Here I chose Natural Progression by Wilson Potter. You will (if you’ve read this blog before) know what I think of the beers brewed by these ladies. Smooth, tasty and clean. This was no exception. A nice fruity smooth mouthful. 4.8%. It’s great to see more of their beers around Manchester. Seems like their beers are on in this place quite frequently. Good to know!

Next up, Odin by Brightside Brewing (now of Radcliffe!). A really refreshing beer this. Bright, pale, zippy and nicely hopped. Initially thought it was a ‘real’ lager it was THAT pale (as you can see!). A blonde beer to look out for from another excellent local brewery.
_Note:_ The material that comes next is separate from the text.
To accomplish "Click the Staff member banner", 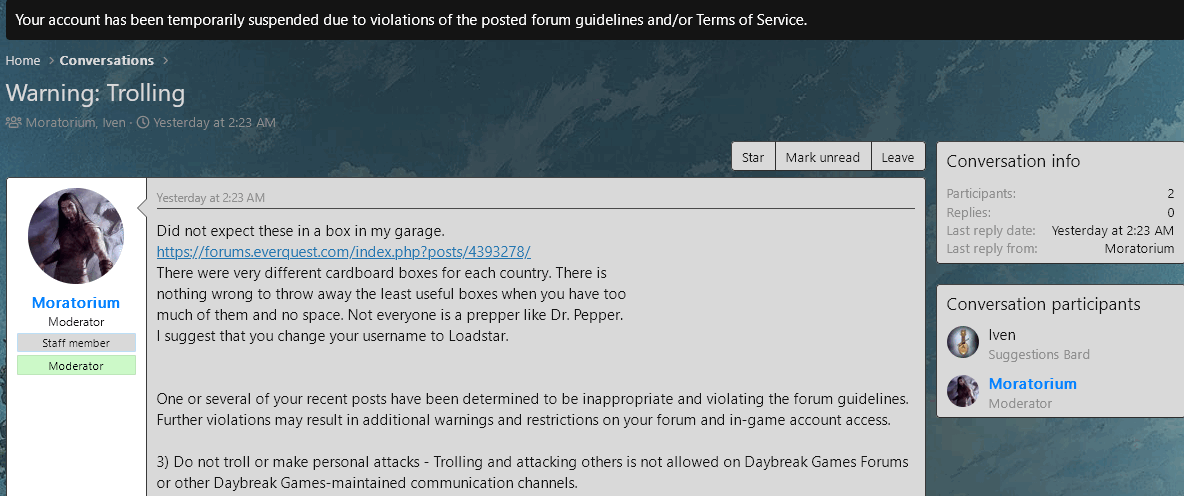I will 76,343.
20130601_191043(A zesty blonde indeed!)

Pie & Ale is an excellent addition to the Northern Quarter. If the food is anywhere near as good as the beer……..friendly knowledgeable staff, siiting booths and bench seating. I like this place!

Quickly skipping my greedily ordered Ardbeg Uigeadail single malt (I had to!) We finished off the evening in Port Street Beer House (where else) with an Oakham Green Devil IPA. More hops than a Watership Down audition. Stunningly fruity and hoppy. Enough said. A classic.

Not the most sensible day out, but bloody enjoyable!

Back in Manchester on Friday and Wigan on Saturday with some brewing luminaries at Allgates (I’ll be making the tea!)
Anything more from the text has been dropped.